I hereby offer a $100,000 advance against 50% of the royalties to anyone who can "show me the trades." Give me names and dates. I will write the book, and we both become famous.

Further, can you imagine what political hay the opposition political party would make of the proven existence of a PPT? Do you think that the Dems wouldn't love to embarrass Bush with "proof" of his manipulation of the market? Can you imagine Newt Gingrich or Tom DeLay (Republicans) not beating up Clinton and Robert Rubin for crimes against the market and for losing billions of dollars of tax-payer money?

If the President's Working Group was really the PPT, do you think every former SEC and CFTC Commissioner (and there are maybe a dozen) would all keep silent after they are out? Do you think their wives (or husbands) would not tell all in a divorce hearing? Do you really think that if Harvey Pitt would have allowed George W. to fire him if he could blow the whistle?

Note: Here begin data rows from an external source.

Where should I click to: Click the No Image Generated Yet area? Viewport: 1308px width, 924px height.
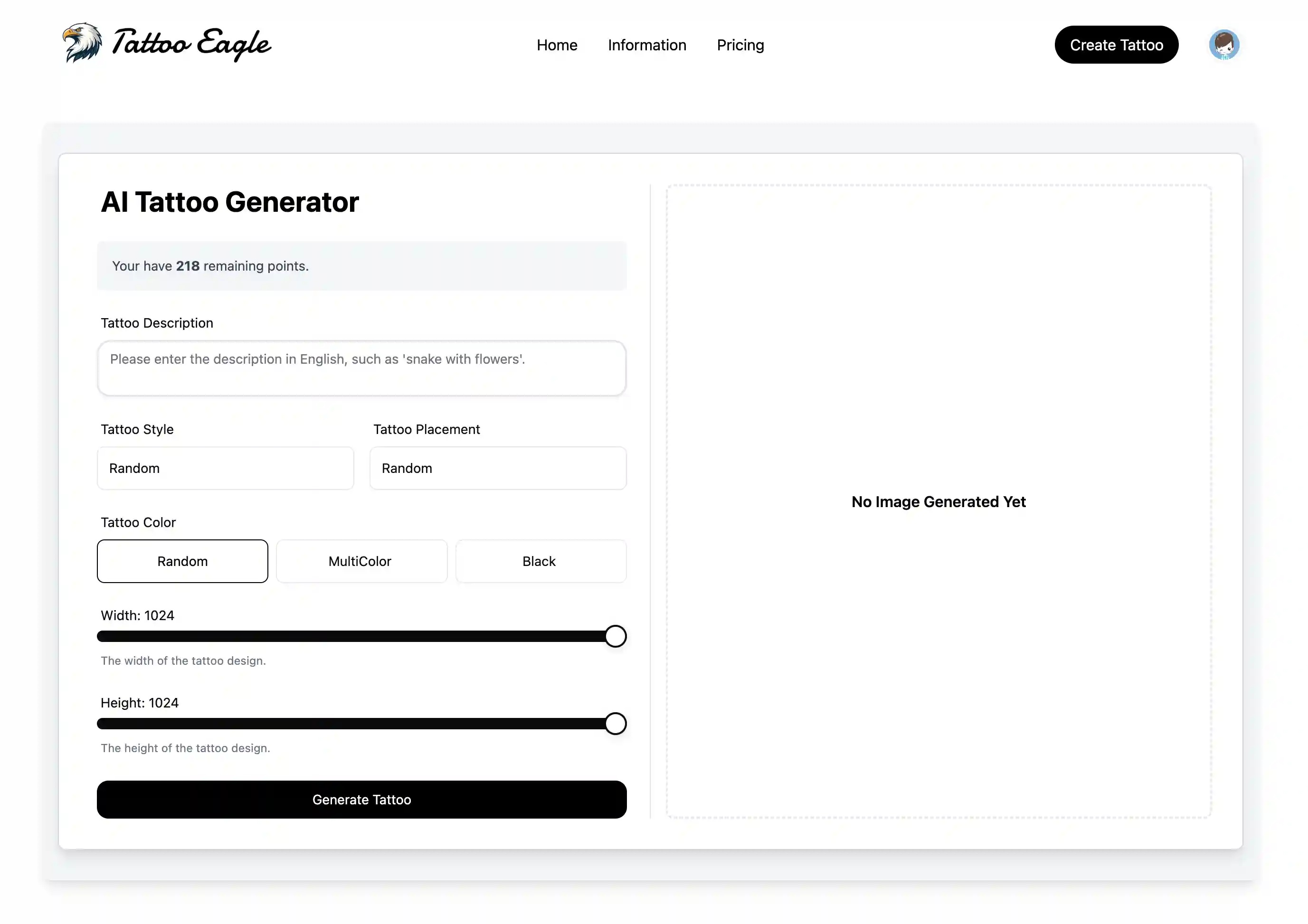pos(939,501)
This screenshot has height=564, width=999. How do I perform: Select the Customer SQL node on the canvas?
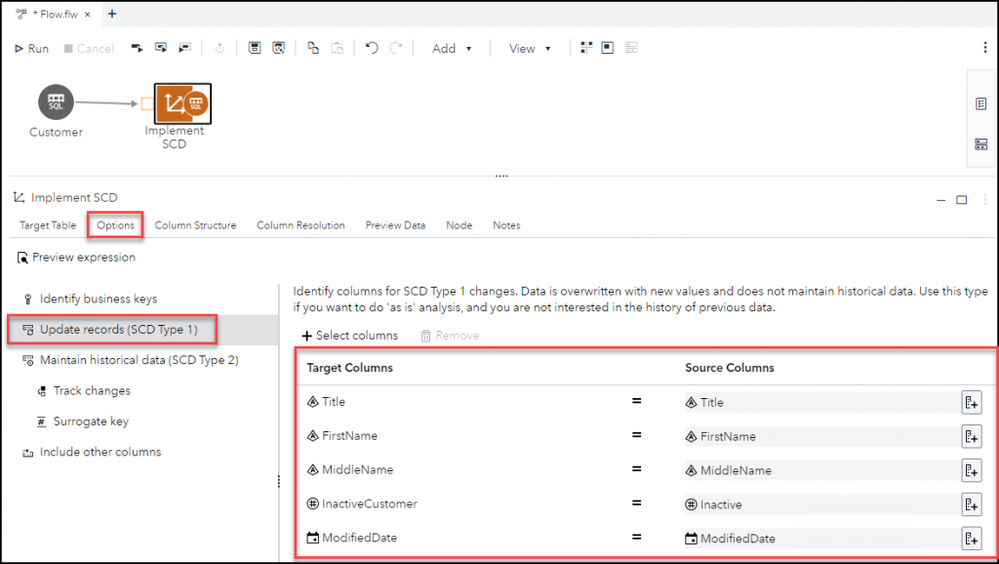pos(56,102)
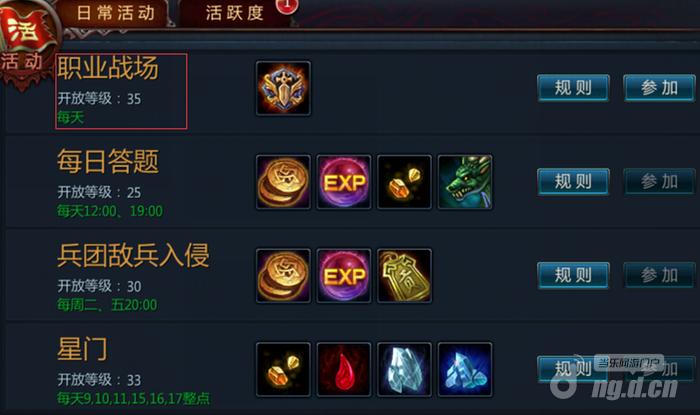Switch to the 日常活动 tab
Viewport: 700px width, 415px height.
click(115, 12)
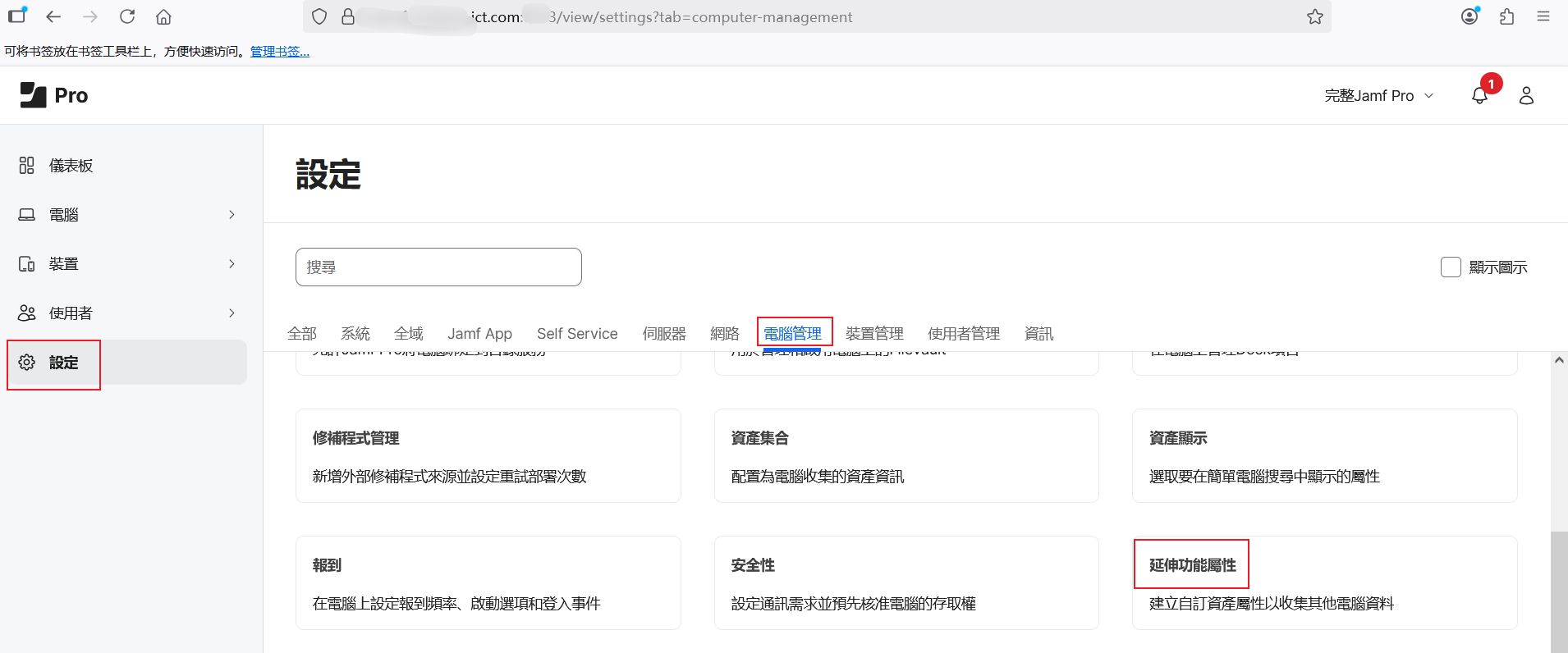Click the notification bell icon
This screenshot has height=653, width=1568.
[x=1479, y=96]
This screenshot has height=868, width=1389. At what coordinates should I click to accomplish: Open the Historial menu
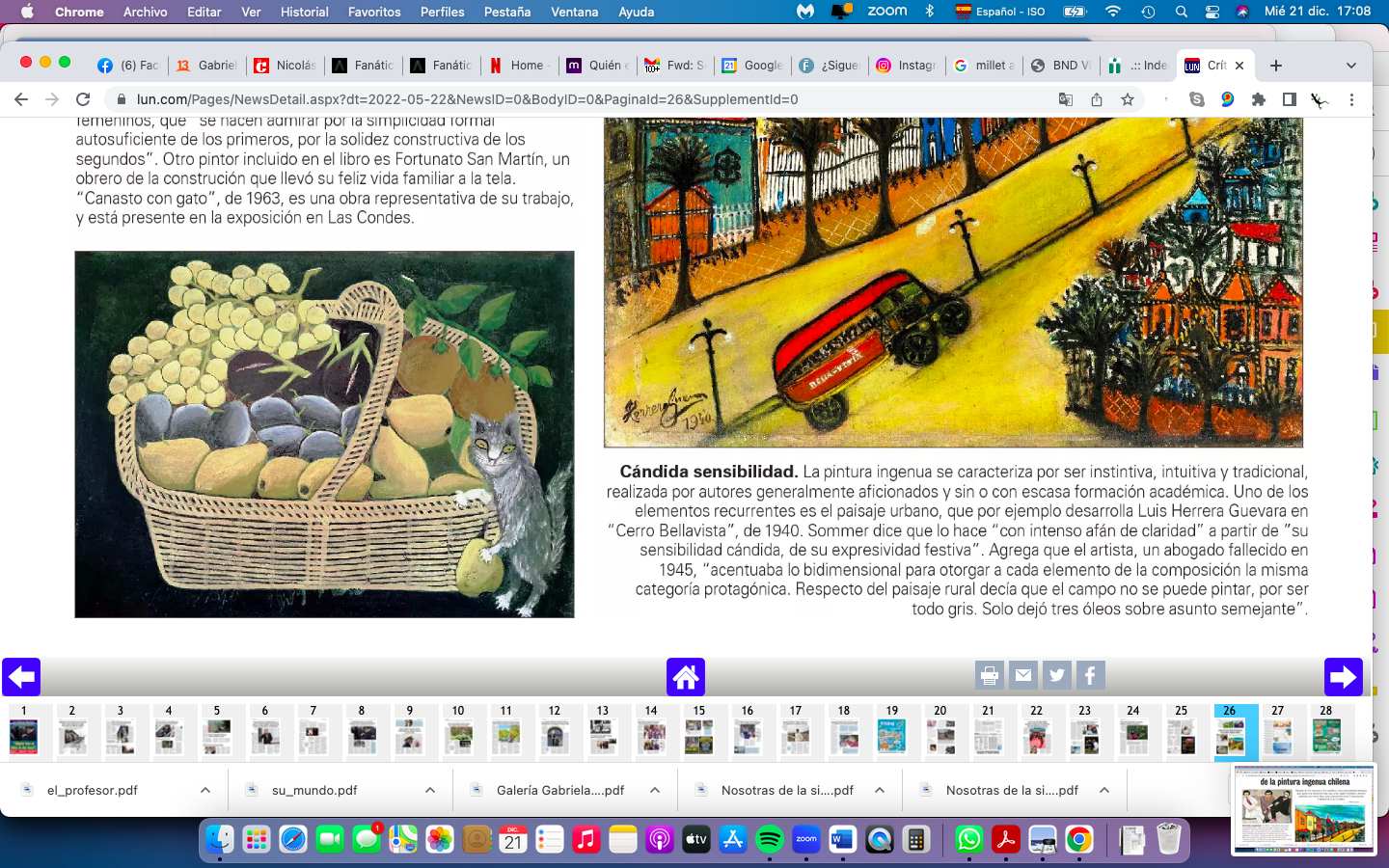(x=304, y=12)
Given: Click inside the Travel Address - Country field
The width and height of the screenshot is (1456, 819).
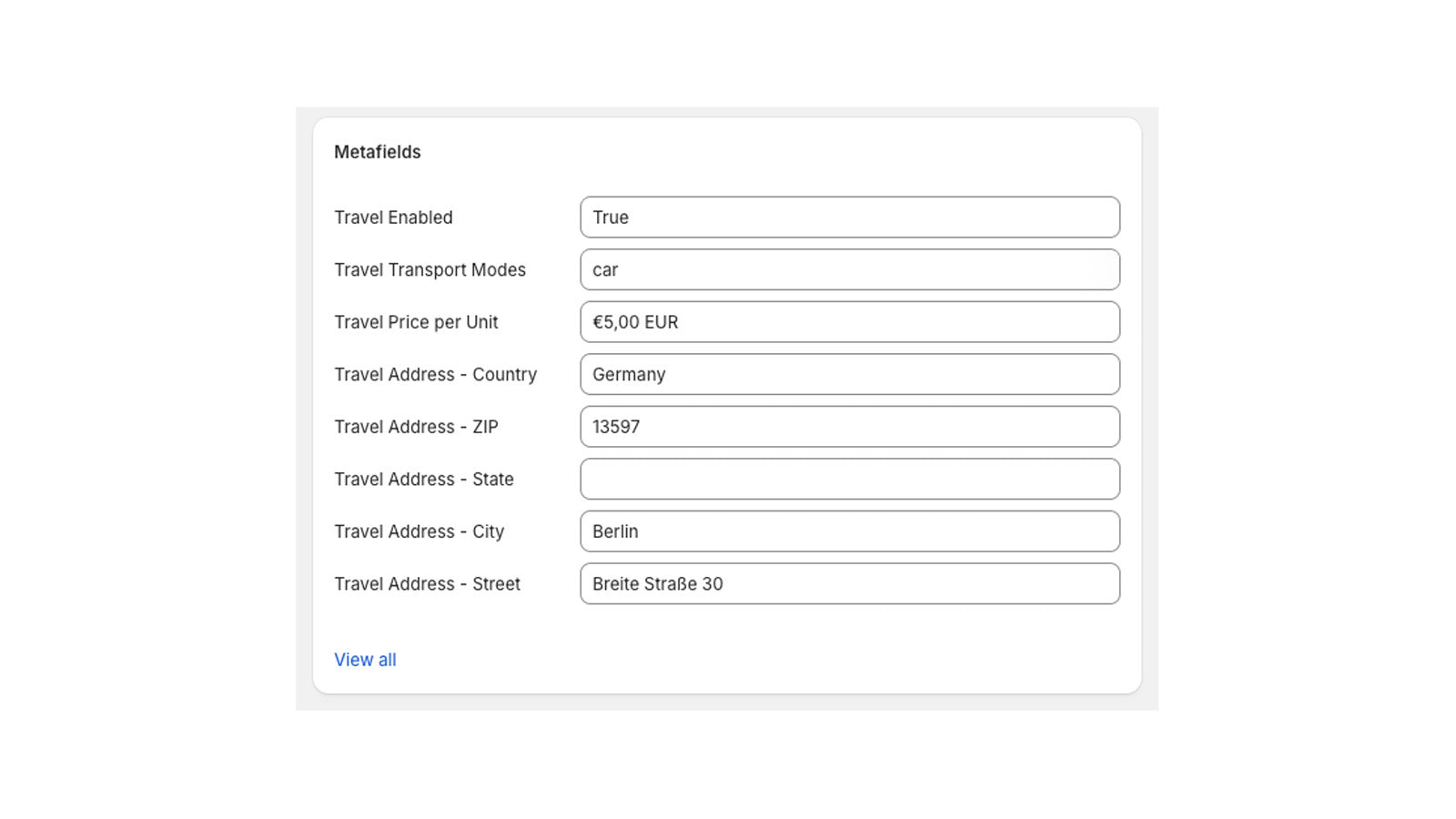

A Hedge Fund's Secret Wish * I don't doubt there are all sorts of secrets that officials in our government keep from us, and that all sorts of untoward things are done every day in the government, that if we found out we would be shocked.

But if the PPT existed, it would be just too big to keep secret. If it were small enough to be secret, it could have no effect upon the market. I don't doubt for a second that if the Fed decided to buy stocks and was willing to risk losing hundreds of billions, they could move the stock market up for a period of time. But then what do they do? They own a bunch of stocks. Could they ever sell without causing a crash?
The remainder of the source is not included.